The task: All of the data is to be restated word for word.

Data for analysis:

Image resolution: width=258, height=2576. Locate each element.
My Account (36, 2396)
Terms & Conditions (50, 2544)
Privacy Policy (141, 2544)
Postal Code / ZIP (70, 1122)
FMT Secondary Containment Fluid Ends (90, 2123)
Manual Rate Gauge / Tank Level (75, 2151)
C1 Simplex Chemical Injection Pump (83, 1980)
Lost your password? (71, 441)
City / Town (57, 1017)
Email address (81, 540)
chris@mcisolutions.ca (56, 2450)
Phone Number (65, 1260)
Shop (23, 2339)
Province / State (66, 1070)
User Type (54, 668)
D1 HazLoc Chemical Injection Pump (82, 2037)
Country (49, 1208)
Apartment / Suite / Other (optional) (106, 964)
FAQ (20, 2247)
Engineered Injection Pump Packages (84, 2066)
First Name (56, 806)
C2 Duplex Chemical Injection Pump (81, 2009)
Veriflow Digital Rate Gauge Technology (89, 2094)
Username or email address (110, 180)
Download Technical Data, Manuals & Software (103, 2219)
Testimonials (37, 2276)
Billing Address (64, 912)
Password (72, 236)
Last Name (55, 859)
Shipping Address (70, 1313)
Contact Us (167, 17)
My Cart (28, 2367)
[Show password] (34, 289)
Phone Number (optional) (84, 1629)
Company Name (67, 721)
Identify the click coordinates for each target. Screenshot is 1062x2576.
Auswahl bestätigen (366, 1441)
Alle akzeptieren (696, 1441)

Task response:
Image resolution: width=258, height=2576. Locate each element.
My Account (36, 2396)
Terms & Conditions (50, 2544)
Privacy Policy (141, 2544)
Postal Code / ZIP (70, 1122)
FMT Secondary Containment Fluid Ends (90, 2123)
Manual Rate Gauge / Tank Level (75, 2151)
C1 Simplex Chemical Injection Pump (83, 1980)
Lost your password? (71, 441)
City / Town (57, 1017)
Email address (81, 540)
chris@mcisolutions.ca (56, 2450)
Phone Number (65, 1260)
Shop (23, 2339)
Province / State (66, 1070)
User Type (54, 668)
D1 HazLoc Chemical Injection Pump (82, 2037)
Country (49, 1208)
Apartment / Suite / Other (optional) (106, 964)
FAQ (20, 2247)
Engineered Injection Pump Packages (84, 2066)
First Name (56, 806)
C2 Duplex Chemical Injection Pump (81, 2009)
Veriflow Digital Rate Gauge Technology (89, 2094)
Username or email address (110, 180)
Download Technical Data, Manuals & Software (103, 2219)
Testimonials (37, 2276)
Billing Address (64, 912)
Password (72, 236)
Last Name (55, 859)
Shipping Address (70, 1313)
Contact Us (167, 17)
My Cart (28, 2367)
[Show password] (34, 289)
Phone Number (optional) (84, 1629)
Company Name (67, 721)
Identify the click coordinates for each target. Screenshot is 1062x2576.
Auswahl bestätigen (366, 1441)
Alle akzeptieren (696, 1441)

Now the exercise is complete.